TASK ITEM:
Continue the forum post about exploring RAF Daws Hill from the point where it stops, in the same voice.

EXERCISE PASSAGE:
# RAF Daws Hill - Dec '14



## UrbanX (Dec 15, 2014)

After seeing the three reports on this place pop up on here, I had to go for a mooch around. 

There's lots to see on the site. But I was major disappointed with how my photos came out. So I apologise now for the fuzziness of the pics! Like any good explorer I blamed my lens. After trying my normal zoom, and my 50mm, they were both pin sharp so it must be a lens issue. I think 300 explores had just taken its toll, and the sharpness has just dropped off. In fact I was actually so p**sed off with it, I got rid of the lens later that day! 

The History:
This is one of those RAF bases that seemed to flit between between RAF and USAF. The US first came to the site in 1942, just after they'd formally stuck their oar in. The camp had to rapidly expand, so told the adjoining school that they had 3 weeks to find new facilities as they were taking over! 

The Americans were gone by '45, but were back again in '52 for the Cold War. Their presence fluctuated, and records show that there were 800 US troops here back in the summer of '69. 

Then in 1975 Bohemian Rhapsody came out. Oh, and they built a huge nuclear bunker under the base as cold war tensions grew to fever pitch (nothing to do with Bohemian Rhapsody, although could have been Rod Stewarts 'Sailing' spending 4 weeks at #1). The bunker boasted 21,000 square feet, and housed all of the high tech gear needed to launch and guide nuclear missiles.

DATASET EXTRACT:
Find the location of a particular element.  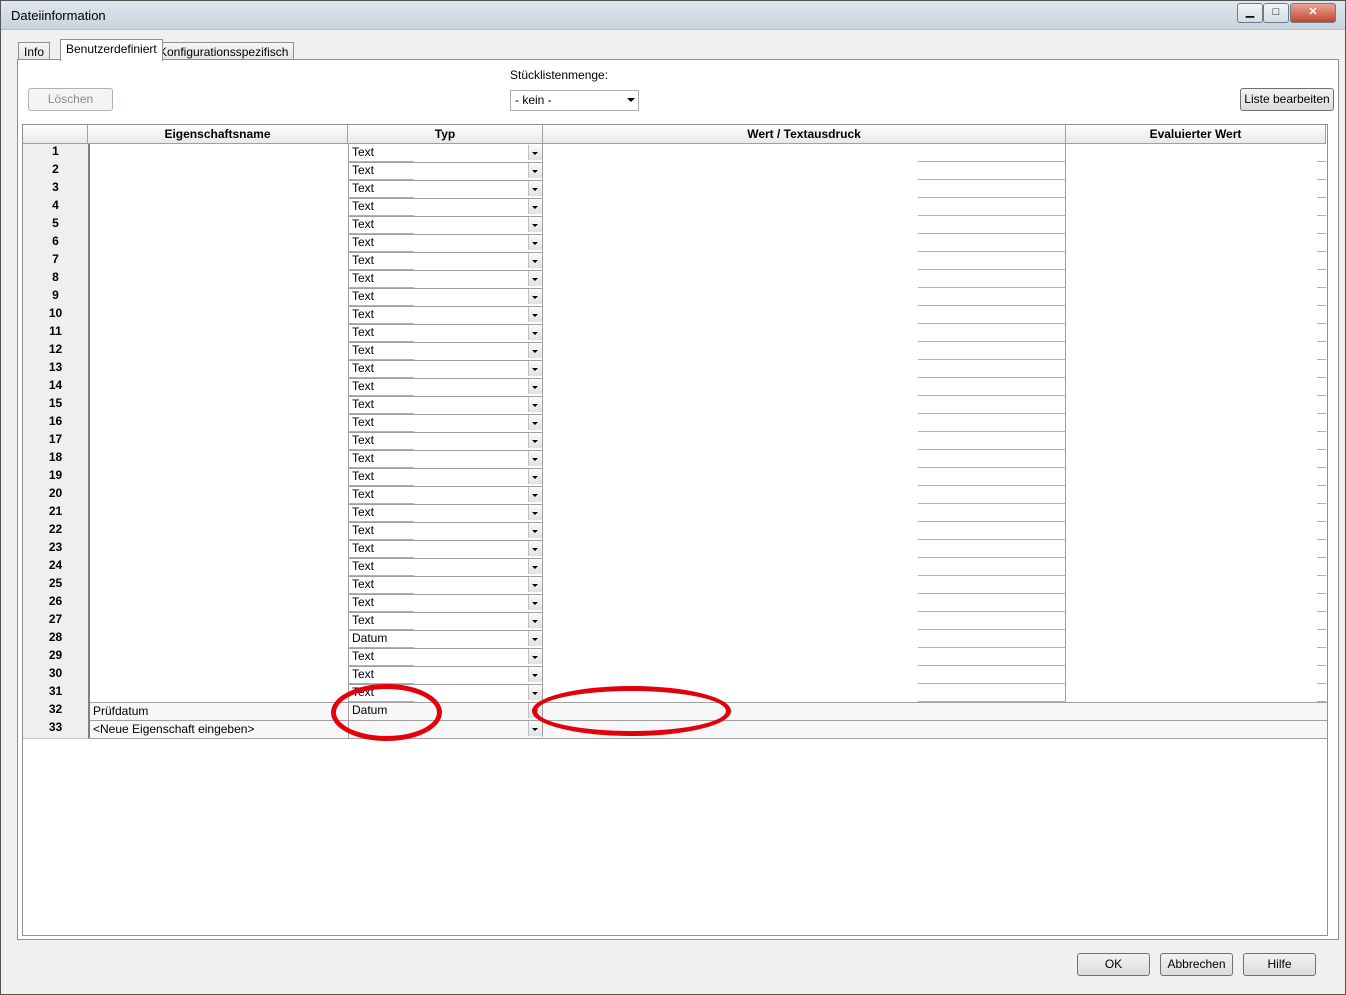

OUTPUT FOR THIS EXERCISE:
Between 1985 - 1985 a peace camp sat outside the base, campaigning against US missiles being bought to the UK. 

The base closed down in its purely military capacity around 2005. There was a number of educational facilities on the site which stayed active, allowing the last class of students to graduate in 2007. 

The site was sold to Taylor Wimpey in 2011, with planning permission to build 441 houses on the site. In March 2012 they applied for planning permission to fill in the bunker, and destroy years of unique heritage for a couple of extra houses. This got delayed and delayed, while English Heritage managed to slip in a Listing order, meaning the bunker is now Grade II listed, and cannot be touched. Win! 

The Explore: 

Visited with Priority 7, far too early on a Sunday morning. Due to lack of traffic we'd got there way too early and were in about an hour before sunrise. We holed up in the community centre for an hour shooting the breeze, and letting all of social media know we were 'chillaxing' - you can get good 3G in there. 

The sun came up and we started exploring the massive site, heading straight for the bunker first - but it wasn't to be today. So we headed to the next nearest building which happened to be the sports centre. 

Entrance foyer



Main Gym: (apologies for the blurriness, my lens is well on its way out and it was virtually pitch black in here!) I was also distracted by the positioning of that girder right over a window opening...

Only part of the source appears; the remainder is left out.